• _Things to do_:
1. Condense the paragraph of the SPECT passage that opens with "Single-photon emission CT (SPECT)" into a short bulleted list that keeps its main facts.
2. Please transcribe the SPECT passage word for word, starting at "Single-photon emission CT" and stopping after "model in 2007.".

--- Reading text ---

Single-photon emission CT (SPECT) is a nuclear medicine tomographic imaging method using gamma rays. Like PET, SPECT can evaluate functional processes in the body, and thus is useful to detect the early stages of cancer. Also like PET, SPECT is useful to evaluate the conditions of islets based on tracer enhancements as a marker of radioactivity, but the spatial resolution is poor (8–10 mm) and it is impossible to visualize single islets. There have been few studies using SPECT to visualize islets, particularly transplanted islets, but Tai and colleagues succeeded in visualizing transplanted islet cell lines on 5-131I-iodo-1-(2-deoxy-2-fluoro-b-D-arabinofuranosyl)uracil ([131I]-FIAU)-enhanced SPECT using a mouse model in 2007.

--- Data excerpts ---

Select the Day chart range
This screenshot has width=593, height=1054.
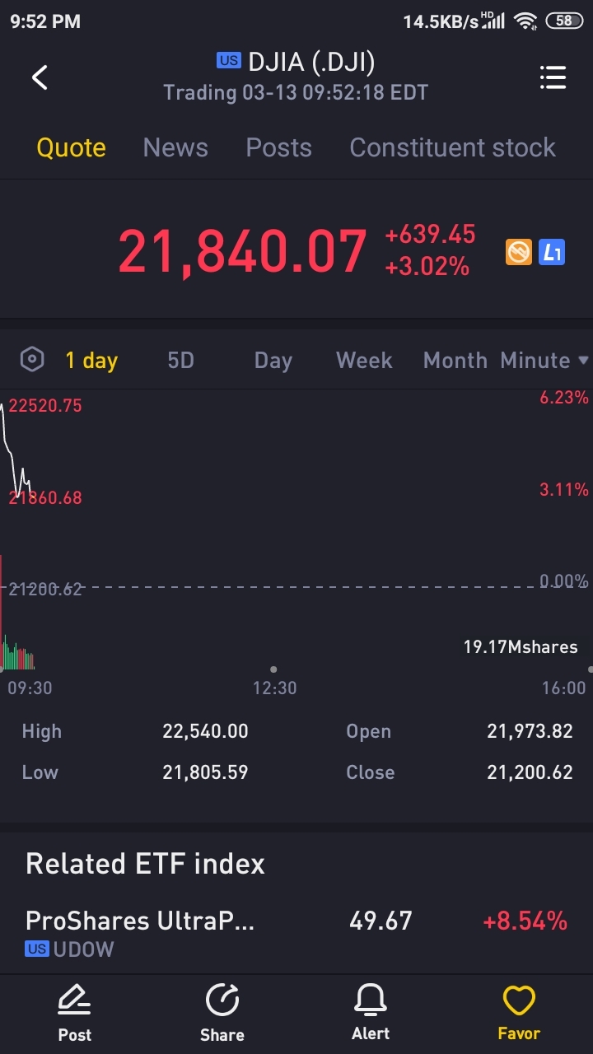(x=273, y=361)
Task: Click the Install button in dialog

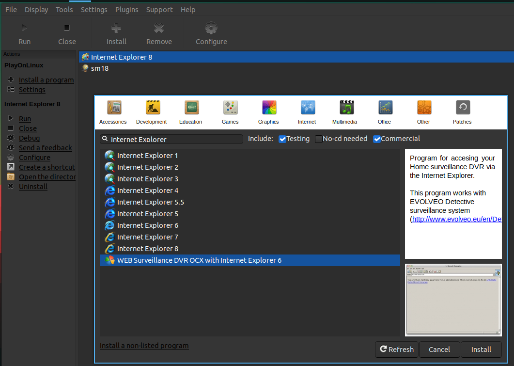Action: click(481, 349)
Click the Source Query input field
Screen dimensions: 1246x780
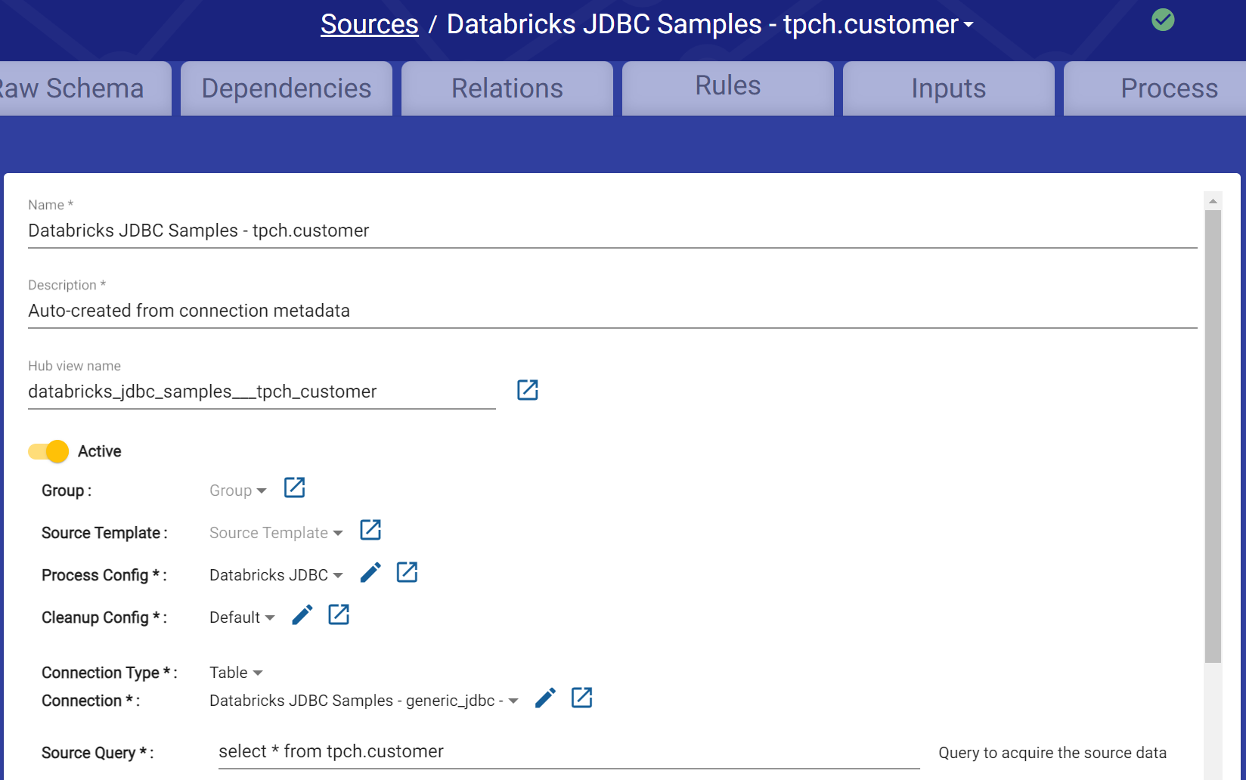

---

• _Answers by item_:
1.
- SPECT is a nuclear medicine tomographic imaging method that uses gamma rays.
- Like PET, it evaluates functional processes in the body, so it helps detect early-stage cancer.
- Also like PET, it can assess islet conditions through tracer enhancements that mark radioactivity.
- Its spatial resolution is poor (8–10 mm), so single islets cannot be visualized.
- Few studies have used SPECT to visualize islets, particularly transplanted ones.
- In 2007, Tai and colleagues visualized transplanted islet cell lines on [131I]-FIAU-enhanced SPECT in a mouse model.

2.
Single-photon emission CT (SPECT) is a nuclear medicine tomographic imaging method using gamma rays. Like PET, SPECT can evaluate functional processes in the body, and thus is useful to detect the early stages of cancer. Also like PET, SPECT is useful to evaluate the conditions of islets based on tracer enhancements as a marker of radioactivity, but the spatial resolution is poor (8–10 mm) and it is impossible to visualize single islets. There have been few studies using SPECT to visualize islets, particularly transplanted islets, but Tai and colleagues succeeded in visualizing transplanted islet cell lines on 5-131I-iodo-1-(2-deoxy-2-fluoro-b-D-arabinofuranosyl)uracil ([131I]-FIAU)-enhanced SPECT using a mouse model in 2007.